Putin sees `real chance` at new Iran talks: Kremlin
Moscow: Russian President Vladimir Putin on Monday told his Iranian counterpart Hassan Rouhani there was "a real chance" to find a solution to the decade-old standoff over Tehran`s nuclear drive.
The Kremlin said Putin had called Rouhani to discuss the Syrian crisis as well as a new round of talks about the nuclear stalemate that is set to begin in Geneva on Wednesday.
"Putin stressed that a real chance has now emerged for finding a solution to this longstanding problem," the Kremlin said in a statement.
The Kremlin added that Rouhani gave a "high grade" to Russia`s role at the so-called P5+1 negotiations that besides Iran include the five permanent UN Security Council members and Germany.
The last round of talks between Iran and world powers earlier this month came tantalisingly close to finding a framework agreement that would have suspended some elements of Tehran`s disputed programme in exchange for partial sanctions relief.
The terms of the potential deal have been vehemently opposed by Israeli Prime Minister Benjamin Netanyahu and some powerful members of the US Congress.
Netanyahu, who views a partial suspension of sanctions as detrimental to the negotiations, outlined his opposition to the agreement during talks with French President Francois Hollande yesterday.
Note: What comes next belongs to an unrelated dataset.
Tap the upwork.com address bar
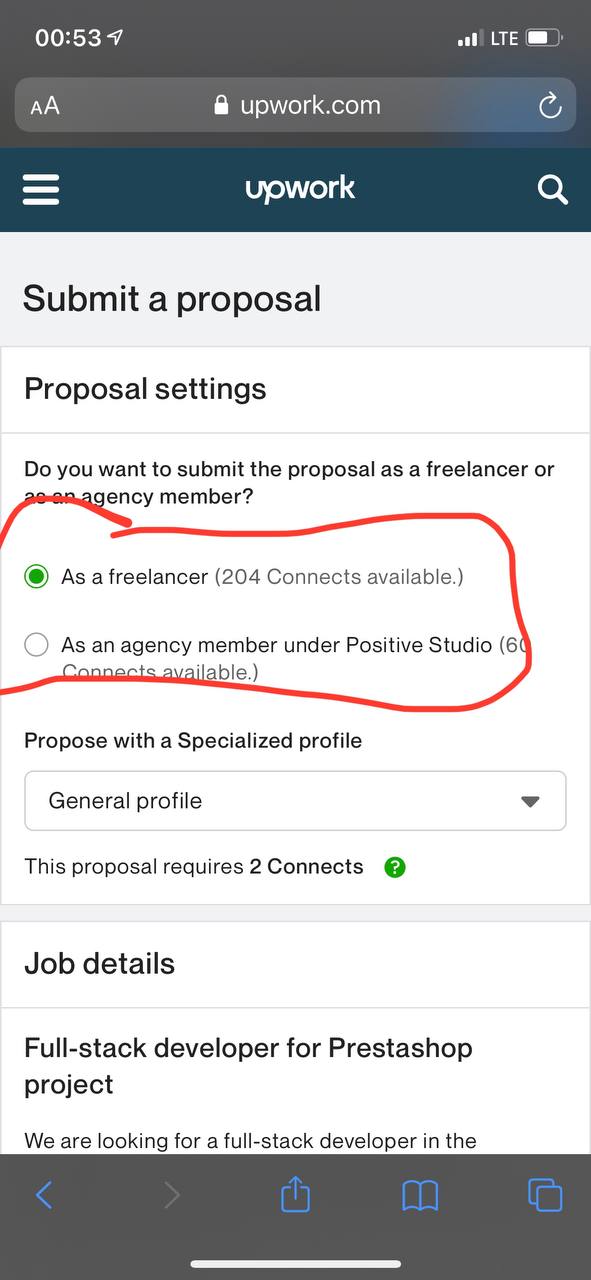Viewport: 591px width, 1280px height. [x=295, y=105]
The Israeli head of state will continue his diplomatic offensive when he meets Putin in Moscow on Wednesday and receives US Secretary of State John Kerry on Friday.
But Russian Foreign Minister Sergei Lavrov made clear today that he found Netanyahu`s criticism off the mark.
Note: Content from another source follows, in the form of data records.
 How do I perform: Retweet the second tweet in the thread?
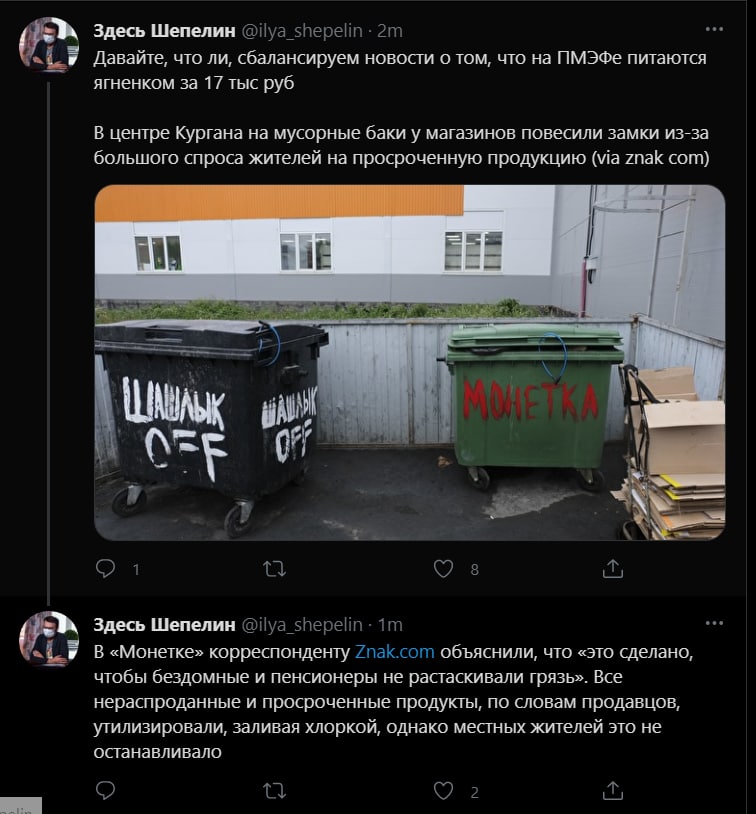274,791
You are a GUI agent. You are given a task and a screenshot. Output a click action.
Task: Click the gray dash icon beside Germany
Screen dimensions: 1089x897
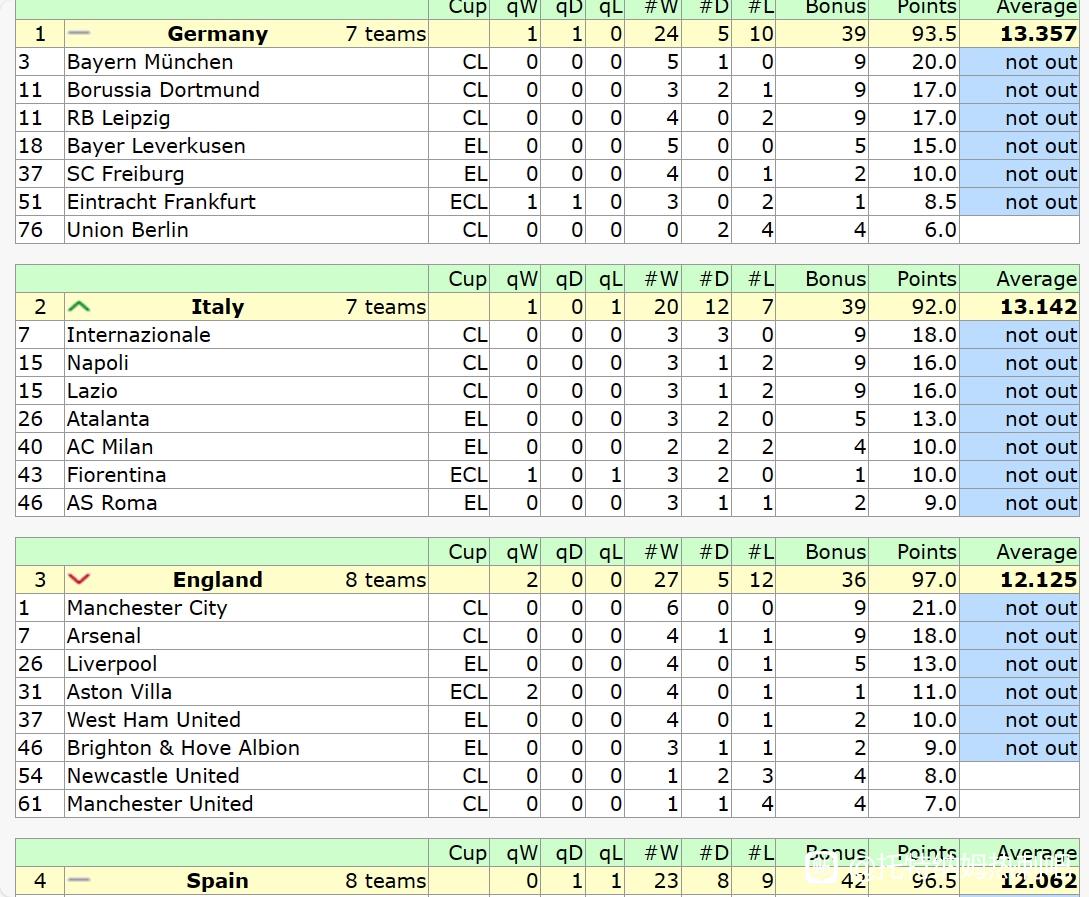pos(79,33)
Russia`s top diplomat said "certain critical statements" about the mooted agreement with Iran were "divorced from reality".
"In Geneva, Iran was ready to move further and faster than the steps the (P5+1) was calling for at the start of the year," Lavrov said in comments posted in today`s Internet edition of the government-run Rossiyskaya Gazeta daily.
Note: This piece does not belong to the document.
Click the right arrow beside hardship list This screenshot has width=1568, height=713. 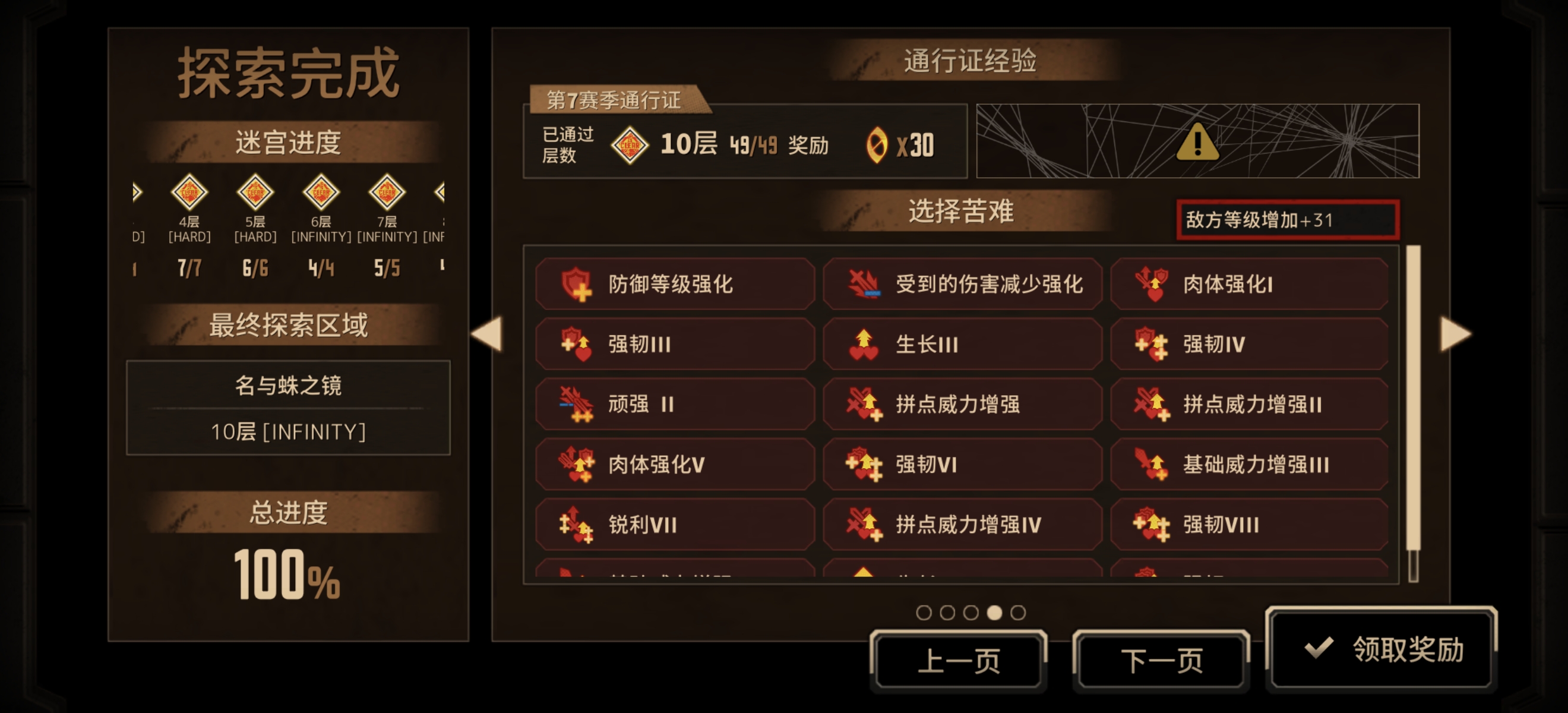(x=1455, y=334)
Lavrov added that "those who suspect Russian, American and other participants of the process" of allowing dangerous loopholes in the agreement of "disrespecting our intellectual capacities and our political principles."
Netanyahu said yesterday that he was "gravely concerned that this deal will go through and in one stroke of the pen, it will reduce the sanctions on Iran, sanctions that took years to put in place, and in return for this, Iran gives practically nothing."